> _WORK INSTRUCTIONS_
Please give again, exactly and only, the stretch of lines from the one containing "Click the quit process X icon" to the end of the entries below.

* * *

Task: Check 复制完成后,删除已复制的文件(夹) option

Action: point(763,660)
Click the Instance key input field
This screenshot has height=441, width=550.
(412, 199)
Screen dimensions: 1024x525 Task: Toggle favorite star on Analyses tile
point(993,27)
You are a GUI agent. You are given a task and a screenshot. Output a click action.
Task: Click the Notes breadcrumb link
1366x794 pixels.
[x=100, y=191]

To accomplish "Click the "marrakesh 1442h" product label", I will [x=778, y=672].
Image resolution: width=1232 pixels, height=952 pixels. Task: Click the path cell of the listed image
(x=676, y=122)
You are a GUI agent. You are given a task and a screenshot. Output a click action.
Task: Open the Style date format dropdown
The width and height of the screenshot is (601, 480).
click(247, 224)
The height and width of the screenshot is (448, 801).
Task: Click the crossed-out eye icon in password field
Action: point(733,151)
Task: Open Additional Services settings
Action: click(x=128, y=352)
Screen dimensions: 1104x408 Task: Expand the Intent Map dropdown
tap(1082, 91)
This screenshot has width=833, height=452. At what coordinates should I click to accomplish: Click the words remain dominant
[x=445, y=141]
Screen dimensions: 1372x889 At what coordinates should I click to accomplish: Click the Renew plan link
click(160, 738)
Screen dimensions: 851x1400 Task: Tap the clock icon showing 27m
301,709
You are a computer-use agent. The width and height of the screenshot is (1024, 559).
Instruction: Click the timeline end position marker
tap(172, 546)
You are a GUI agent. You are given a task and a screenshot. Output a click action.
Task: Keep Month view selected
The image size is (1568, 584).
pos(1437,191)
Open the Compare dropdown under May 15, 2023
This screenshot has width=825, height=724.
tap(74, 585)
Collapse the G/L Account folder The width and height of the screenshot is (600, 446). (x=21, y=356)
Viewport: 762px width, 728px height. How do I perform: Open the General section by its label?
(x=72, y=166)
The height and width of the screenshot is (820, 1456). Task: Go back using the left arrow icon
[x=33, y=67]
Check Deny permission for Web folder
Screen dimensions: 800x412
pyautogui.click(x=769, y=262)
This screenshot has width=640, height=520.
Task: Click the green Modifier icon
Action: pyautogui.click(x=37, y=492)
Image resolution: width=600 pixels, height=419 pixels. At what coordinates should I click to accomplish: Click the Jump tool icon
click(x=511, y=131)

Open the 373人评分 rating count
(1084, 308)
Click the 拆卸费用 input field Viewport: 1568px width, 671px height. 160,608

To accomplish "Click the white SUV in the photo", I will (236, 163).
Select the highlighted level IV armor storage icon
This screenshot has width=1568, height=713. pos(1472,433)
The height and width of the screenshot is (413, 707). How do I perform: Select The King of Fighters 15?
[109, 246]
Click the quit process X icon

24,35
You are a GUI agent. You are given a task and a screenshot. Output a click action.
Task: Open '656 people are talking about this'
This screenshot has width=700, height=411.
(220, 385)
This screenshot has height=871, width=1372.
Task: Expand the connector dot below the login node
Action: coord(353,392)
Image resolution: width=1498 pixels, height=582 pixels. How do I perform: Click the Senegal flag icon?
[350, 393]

* * *

> _COMPLETED TASK_
Click the quit process X icon

24,35
You are a GUI agent. You are given a task and a screenshot. Output a click action.
Task: Open '656 people are talking about this'
This screenshot has width=700, height=411.
(220, 385)
This screenshot has height=871, width=1372.
Task: Expand the connector dot below the login node
Action: coord(353,392)
Image resolution: width=1498 pixels, height=582 pixels. How do I perform: Click the Senegal flag icon?
[350, 393]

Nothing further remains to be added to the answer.